Top Quote Glenaire, a continuing care retirement center in Cary NC, will open a Balance Center on March 31. A public open house is planned from 1:00-4:00pm. End Quote
  • Raleigh-Durham-Chapel Hill, NC (1888PressRelease) March 14, 2011 - CARY, N.C. - Glenaire, a Cary-based continuing care retirement community affiliated with The Presbyterian Homes, Inc., will open its Balance Center on March 31, 2011. The Center will assess and treat residents' balance and mobility to provide individuals with a higher quality of life. In the future, plans call for the Center to be available to individuals in the Cary area. An open house for the Glenaire Balance Center is planned for Thursday, March 31, from 1:00 to 4:00 p.m.; the public is invited to attend.

    "The impetus for the new Balance Center is an expansion of Glenaire's comprehensive wellness program named 'enCompass' which incorporates eight dimensions of health: social, intellectual, physical, spiritual, safety, nutrition, environmental, and community outreach," said Wendy Heinzmann, Director of enCompass at Glenaire. "The new Balance program will complement our existing exercise and rehabilitation offerings so residents can increase their strength, mobility, and independence. The Balance Center will also be available to residents in assisted living and skilled nursing."

    Two physical therapists, each with more than 10 year's experience, will staff the Center, which will feature the SMART Balance Master® with Long Force Plate manufactured by NeuroCom, a division of Natus®. The Balance Master will help staff objectively and systematically assess residents' sensory and voluntary motor components of balance control. Staff will use the SMART Balance Master with traditional rehabilitation techniques to retrain residents' sense of balance and mobility control.

    Individuals with chronic balance, dizziness, and vestibular (inner ear and brain elements that control balance) disorders, as well as other balance dysfunction and mobility problems will benefit from the program.

    Balance problems among older adults are frequently caused by combinations of subtle degenerative, infectious or injury processes.
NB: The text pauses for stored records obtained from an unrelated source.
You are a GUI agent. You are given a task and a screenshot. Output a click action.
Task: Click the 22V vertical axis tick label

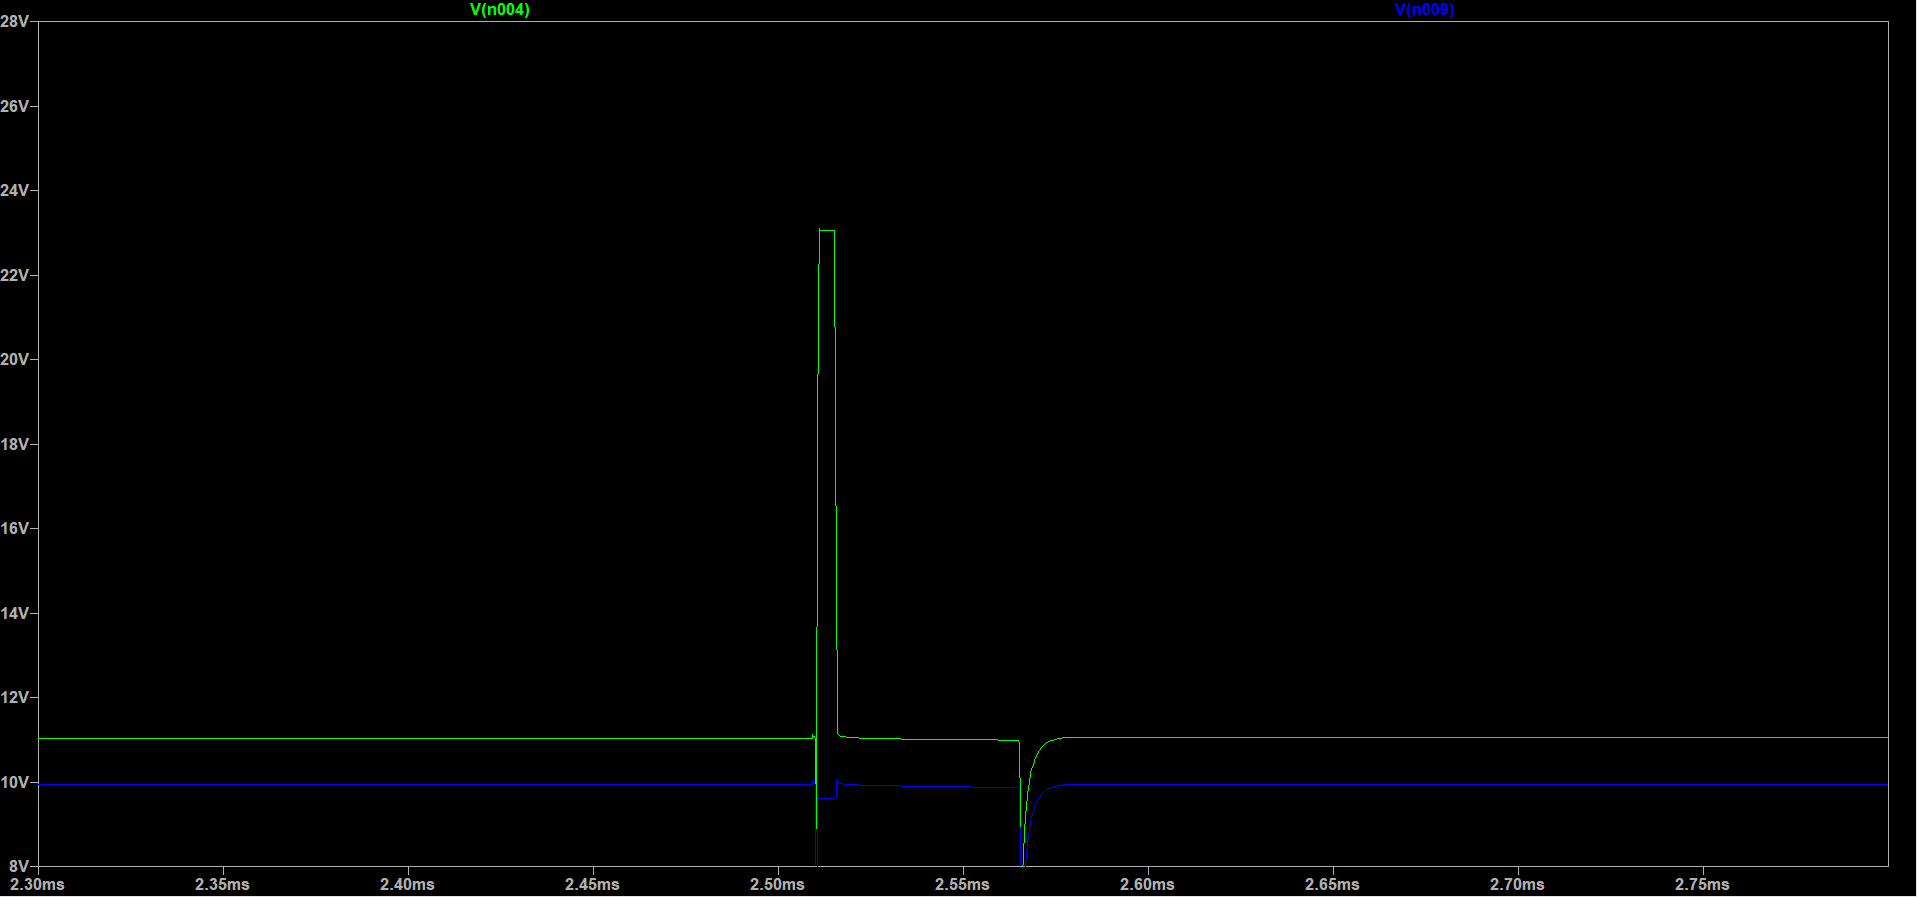[14, 275]
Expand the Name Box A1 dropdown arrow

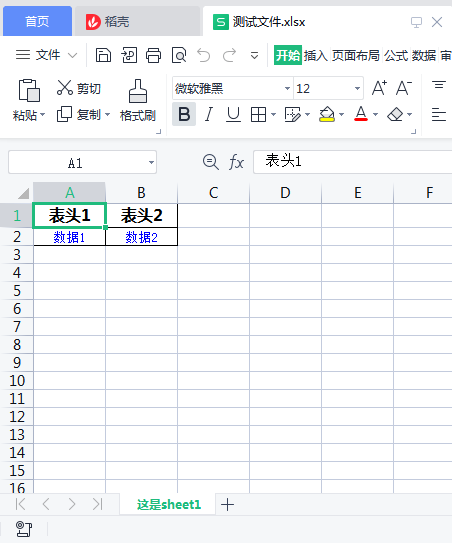(151, 162)
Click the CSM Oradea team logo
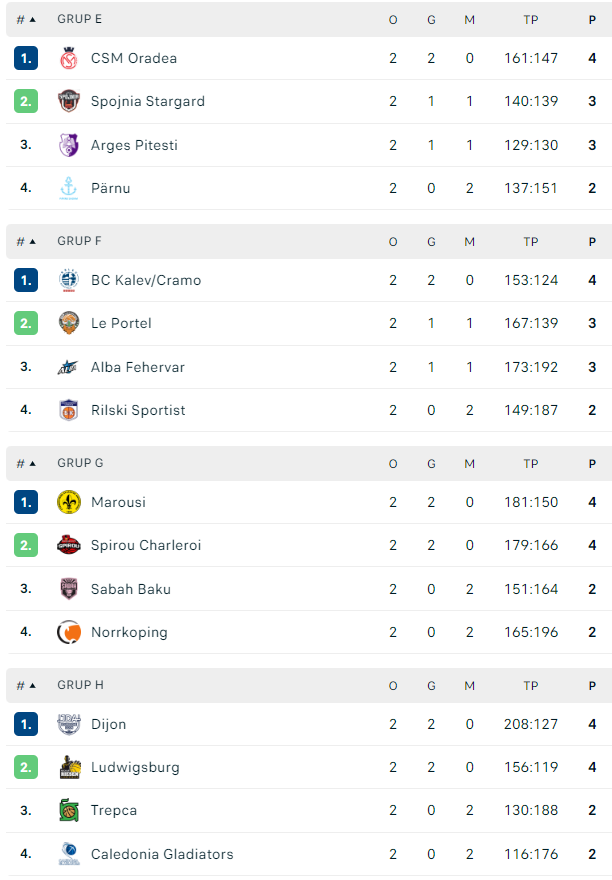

Estimates are that one out of six Americans will experience a balance disorder at some time in their lives, especially as people age.

    Individuals may suffer balance problems due to dizziness or disequilibrium, head injury, stroke, multiple sclerosis, Parkinson's disease, diabetes, orthopedic injuries, or medication side effects. Without the proper equipment, it can be very difficult to diagnose and treat these kinds of problems effectively.

    Every year, one-third to one-half of the population age 65-plus experiences falls, a leading cause of fatal and nonfatal injuries in older adults. About one-third of the older adult population reports some difficulty with balance or ambulation. Many hip fractures sustained in senior adults as a result of falls are related to balance disorders.

    "We believe our substantial investment in the Glenaire Balance Center is a worthwhile investment in our residents' health, which is priceless," said J. Paul Gregg, Glenaire Executive Director. "With the accurate assessment and treatments that our new Balance Center will provide, residents' balance and mobility problems will improve, providing those individuals with greater independence and a renewed joy of life."

    NeuroCom initially developed the technology for the Balance Manager family of products with NASA and National Institute of Health support to evaluate the effects of space flight on balance control and vestibular function in astronauts. Today that knowledge has been incorporated into the Balance Master and used in rehabilitative settings like the Glenaire Balance Center.